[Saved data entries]
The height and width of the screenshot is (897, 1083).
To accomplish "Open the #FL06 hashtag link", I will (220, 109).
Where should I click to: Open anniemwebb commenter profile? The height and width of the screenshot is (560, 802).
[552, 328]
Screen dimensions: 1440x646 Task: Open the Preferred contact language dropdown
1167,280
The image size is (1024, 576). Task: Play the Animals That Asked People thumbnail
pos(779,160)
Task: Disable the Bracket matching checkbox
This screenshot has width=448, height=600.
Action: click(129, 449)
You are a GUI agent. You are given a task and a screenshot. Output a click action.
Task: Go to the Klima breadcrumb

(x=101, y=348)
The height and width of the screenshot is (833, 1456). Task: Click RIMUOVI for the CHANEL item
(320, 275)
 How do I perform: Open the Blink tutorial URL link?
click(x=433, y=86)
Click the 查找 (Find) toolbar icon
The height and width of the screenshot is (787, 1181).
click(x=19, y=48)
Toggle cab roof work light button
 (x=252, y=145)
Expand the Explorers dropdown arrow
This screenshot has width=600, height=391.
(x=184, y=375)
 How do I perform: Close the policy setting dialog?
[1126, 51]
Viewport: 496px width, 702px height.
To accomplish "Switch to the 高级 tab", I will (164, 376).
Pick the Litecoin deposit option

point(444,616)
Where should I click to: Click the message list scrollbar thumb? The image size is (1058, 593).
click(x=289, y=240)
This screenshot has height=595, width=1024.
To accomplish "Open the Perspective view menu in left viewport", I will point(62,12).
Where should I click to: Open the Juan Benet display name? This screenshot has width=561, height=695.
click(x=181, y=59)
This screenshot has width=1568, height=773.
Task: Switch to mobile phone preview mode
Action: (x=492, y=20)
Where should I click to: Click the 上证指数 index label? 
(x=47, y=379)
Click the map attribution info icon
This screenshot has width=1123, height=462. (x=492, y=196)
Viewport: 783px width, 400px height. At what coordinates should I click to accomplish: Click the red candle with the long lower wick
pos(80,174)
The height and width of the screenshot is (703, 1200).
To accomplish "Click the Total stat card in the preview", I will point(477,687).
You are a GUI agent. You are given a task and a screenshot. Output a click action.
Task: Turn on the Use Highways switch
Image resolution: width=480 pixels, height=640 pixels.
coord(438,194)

WHAT IS EXPECTED — The response has to match the records above word for word.

RESULT OF THE EXERCISE —
The height and width of the screenshot is (897, 1083).
To accomplish "Open the #FL06 hashtag link", I will (220, 109).
Where should I click to: Open anniemwebb commenter profile? The height and width of the screenshot is (560, 802).
[552, 328]
Screen dimensions: 1440x646 Task: Open the Preferred contact language dropdown
1167,280
The image size is (1024, 576). Task: Play the Animals That Asked People thumbnail
pos(779,160)
Task: Disable the Bracket matching checkbox
This screenshot has width=448, height=600.
Action: click(129, 449)
You are a GUI agent. You are given a task and a screenshot. Output a click action.
Task: Go to the Klima breadcrumb

(x=101, y=348)
The height and width of the screenshot is (833, 1456). Task: Click RIMUOVI for the CHANEL item
(320, 275)
 How do I perform: Open the Blink tutorial URL link?
click(x=433, y=86)
Click the 查找 (Find) toolbar icon
The height and width of the screenshot is (787, 1181).
click(x=19, y=48)
Toggle cab roof work light button
 (x=252, y=145)
Expand the Explorers dropdown arrow
This screenshot has width=600, height=391.
(x=184, y=375)
 How do I perform: Close the policy setting dialog?
[1126, 51]
Viewport: 496px width, 702px height.
To accomplish "Switch to the 高级 tab", I will (164, 376).
Pick the Litecoin deposit option

point(444,616)
Where should I click to: Click the message list scrollbar thumb? The image size is (1058, 593).
click(x=289, y=240)
This screenshot has height=595, width=1024.
To accomplish "Open the Perspective view menu in left viewport", I will point(62,12).
Where should I click to: Open the Juan Benet display name? This screenshot has width=561, height=695.
click(x=181, y=59)
This screenshot has width=1568, height=773.
Task: Switch to mobile phone preview mode
Action: (x=492, y=20)
Where should I click to: Click the 上证指数 index label? 
(x=47, y=379)
Click the map attribution info icon
This screenshot has width=1123, height=462. (x=492, y=196)
Viewport: 783px width, 400px height. At what coordinates should I click to accomplish: Click the red candle with the long lower wick
pos(80,174)
The height and width of the screenshot is (703, 1200).
To accomplish "Click the Total stat card in the preview", I will point(477,687).
You are a GUI agent. You are given a task and a screenshot. Output a click action.
Task: Turn on the Use Highways switch
Image resolution: width=480 pixels, height=640 pixels.
coord(438,194)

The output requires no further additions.